* **Information supplied**:
-------

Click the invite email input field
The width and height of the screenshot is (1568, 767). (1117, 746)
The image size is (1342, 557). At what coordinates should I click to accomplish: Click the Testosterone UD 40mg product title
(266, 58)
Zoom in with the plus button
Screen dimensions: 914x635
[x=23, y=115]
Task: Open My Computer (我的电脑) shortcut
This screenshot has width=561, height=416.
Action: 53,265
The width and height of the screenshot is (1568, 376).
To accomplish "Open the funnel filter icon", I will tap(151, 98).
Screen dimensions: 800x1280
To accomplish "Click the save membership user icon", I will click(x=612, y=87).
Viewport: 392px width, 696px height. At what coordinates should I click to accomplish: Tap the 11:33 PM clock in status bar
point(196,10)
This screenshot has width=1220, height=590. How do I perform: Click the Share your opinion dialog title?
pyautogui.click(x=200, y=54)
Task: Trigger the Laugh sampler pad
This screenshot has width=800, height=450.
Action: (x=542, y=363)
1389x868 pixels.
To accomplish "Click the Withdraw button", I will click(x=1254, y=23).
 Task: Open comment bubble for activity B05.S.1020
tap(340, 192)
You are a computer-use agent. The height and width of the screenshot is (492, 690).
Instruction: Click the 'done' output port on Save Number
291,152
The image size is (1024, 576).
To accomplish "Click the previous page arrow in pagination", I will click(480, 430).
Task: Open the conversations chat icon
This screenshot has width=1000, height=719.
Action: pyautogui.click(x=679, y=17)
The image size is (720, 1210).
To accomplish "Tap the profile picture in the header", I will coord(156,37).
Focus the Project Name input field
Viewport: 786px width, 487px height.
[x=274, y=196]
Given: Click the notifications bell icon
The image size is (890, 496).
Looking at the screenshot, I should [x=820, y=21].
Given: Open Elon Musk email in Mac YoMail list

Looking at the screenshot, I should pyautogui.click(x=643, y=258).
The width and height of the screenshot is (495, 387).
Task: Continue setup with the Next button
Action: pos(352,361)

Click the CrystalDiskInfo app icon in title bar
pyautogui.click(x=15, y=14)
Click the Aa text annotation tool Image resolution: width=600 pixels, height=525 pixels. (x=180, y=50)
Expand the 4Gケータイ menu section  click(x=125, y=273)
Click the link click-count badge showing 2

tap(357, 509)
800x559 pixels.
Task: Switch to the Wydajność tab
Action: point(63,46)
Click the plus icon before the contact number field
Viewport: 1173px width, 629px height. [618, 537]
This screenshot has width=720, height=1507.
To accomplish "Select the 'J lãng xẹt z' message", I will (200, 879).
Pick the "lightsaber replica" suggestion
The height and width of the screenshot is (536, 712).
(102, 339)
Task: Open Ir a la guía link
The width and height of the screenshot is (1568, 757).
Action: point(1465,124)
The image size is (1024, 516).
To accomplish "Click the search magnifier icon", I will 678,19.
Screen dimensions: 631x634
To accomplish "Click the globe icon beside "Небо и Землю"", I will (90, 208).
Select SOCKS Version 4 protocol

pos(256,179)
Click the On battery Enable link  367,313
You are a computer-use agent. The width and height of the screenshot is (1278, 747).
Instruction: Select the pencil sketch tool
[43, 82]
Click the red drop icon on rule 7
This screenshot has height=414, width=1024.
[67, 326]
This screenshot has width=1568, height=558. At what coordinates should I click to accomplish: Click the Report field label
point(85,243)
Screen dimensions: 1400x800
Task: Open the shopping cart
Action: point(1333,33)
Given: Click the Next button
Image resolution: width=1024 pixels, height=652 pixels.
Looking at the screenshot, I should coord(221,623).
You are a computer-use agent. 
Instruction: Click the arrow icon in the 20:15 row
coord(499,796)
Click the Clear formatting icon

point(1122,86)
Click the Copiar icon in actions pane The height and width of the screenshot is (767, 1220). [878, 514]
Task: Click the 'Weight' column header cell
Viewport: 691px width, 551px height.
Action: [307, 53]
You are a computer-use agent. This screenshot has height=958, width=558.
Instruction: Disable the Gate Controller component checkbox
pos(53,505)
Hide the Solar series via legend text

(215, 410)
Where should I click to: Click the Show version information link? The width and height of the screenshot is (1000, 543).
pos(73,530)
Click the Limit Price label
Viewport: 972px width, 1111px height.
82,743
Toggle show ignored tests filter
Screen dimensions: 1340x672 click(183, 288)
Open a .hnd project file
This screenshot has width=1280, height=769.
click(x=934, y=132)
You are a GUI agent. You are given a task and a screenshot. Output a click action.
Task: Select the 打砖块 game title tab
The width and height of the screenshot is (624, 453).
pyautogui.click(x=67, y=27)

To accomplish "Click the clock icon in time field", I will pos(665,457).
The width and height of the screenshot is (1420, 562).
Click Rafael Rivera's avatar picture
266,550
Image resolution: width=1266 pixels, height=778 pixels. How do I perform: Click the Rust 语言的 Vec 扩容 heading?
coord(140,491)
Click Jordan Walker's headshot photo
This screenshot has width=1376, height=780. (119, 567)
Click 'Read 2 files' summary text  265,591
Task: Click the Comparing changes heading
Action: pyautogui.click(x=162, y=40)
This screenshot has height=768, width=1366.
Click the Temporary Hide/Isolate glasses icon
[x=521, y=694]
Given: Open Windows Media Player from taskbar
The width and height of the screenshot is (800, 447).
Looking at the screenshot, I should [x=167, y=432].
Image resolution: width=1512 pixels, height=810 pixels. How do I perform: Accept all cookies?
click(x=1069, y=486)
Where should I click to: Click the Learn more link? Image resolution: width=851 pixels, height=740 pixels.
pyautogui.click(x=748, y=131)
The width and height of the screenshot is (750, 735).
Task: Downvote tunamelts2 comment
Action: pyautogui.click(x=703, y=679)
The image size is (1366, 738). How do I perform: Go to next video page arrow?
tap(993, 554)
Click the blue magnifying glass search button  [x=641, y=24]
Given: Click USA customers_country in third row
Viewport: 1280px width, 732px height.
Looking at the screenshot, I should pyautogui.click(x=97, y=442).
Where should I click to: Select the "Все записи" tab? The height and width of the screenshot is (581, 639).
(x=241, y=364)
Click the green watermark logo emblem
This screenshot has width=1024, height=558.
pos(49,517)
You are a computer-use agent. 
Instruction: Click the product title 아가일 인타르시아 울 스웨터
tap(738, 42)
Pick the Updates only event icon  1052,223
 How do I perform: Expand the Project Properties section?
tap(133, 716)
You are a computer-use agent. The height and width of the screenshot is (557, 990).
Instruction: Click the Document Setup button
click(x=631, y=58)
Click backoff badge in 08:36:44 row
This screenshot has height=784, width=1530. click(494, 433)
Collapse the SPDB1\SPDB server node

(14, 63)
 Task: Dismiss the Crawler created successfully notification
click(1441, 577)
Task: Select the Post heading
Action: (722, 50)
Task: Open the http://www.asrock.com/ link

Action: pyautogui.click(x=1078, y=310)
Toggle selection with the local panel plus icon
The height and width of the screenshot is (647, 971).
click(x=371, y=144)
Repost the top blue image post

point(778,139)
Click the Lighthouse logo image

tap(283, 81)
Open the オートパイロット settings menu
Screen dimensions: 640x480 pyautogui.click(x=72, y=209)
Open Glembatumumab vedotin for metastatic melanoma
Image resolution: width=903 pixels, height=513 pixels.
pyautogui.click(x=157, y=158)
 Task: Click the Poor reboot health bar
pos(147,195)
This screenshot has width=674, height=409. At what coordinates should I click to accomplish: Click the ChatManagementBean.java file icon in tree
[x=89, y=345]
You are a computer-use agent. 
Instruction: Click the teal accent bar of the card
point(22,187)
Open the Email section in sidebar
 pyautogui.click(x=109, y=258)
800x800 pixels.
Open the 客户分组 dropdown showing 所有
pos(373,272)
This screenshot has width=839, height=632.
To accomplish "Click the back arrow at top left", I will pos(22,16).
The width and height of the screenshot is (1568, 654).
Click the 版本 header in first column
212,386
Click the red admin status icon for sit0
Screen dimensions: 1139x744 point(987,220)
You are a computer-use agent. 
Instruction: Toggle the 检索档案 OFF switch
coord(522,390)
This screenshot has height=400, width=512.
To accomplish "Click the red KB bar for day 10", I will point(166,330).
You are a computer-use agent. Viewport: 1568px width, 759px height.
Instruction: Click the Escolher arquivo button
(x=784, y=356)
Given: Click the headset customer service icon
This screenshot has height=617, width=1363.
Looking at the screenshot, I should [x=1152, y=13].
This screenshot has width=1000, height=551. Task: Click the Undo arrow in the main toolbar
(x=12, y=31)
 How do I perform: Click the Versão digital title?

-------

* **What to work on**: Look through the entries and copy every line in which the string "agent" appears.

* **Response below**:
You are a computer-use agent. The height and width of the screenshot is (492, 690).
You are a computer-use agent. The width and height of the screenshot is (1278, 747).
You are a computer-use agent. 
You are a computer-use agent. This screenshot has height=958, width=558.
You are a GUI agent. You are given a task and a screenshot. Output a click action.
You are a computer-use agent. 
You are a computer-use agent. The height and width of the screenshot is (557, 990).
You are a computer-use agent. 
You are a computer-use agent. 
You are a computer-use agent. Viewport: 1568px width, 759px height.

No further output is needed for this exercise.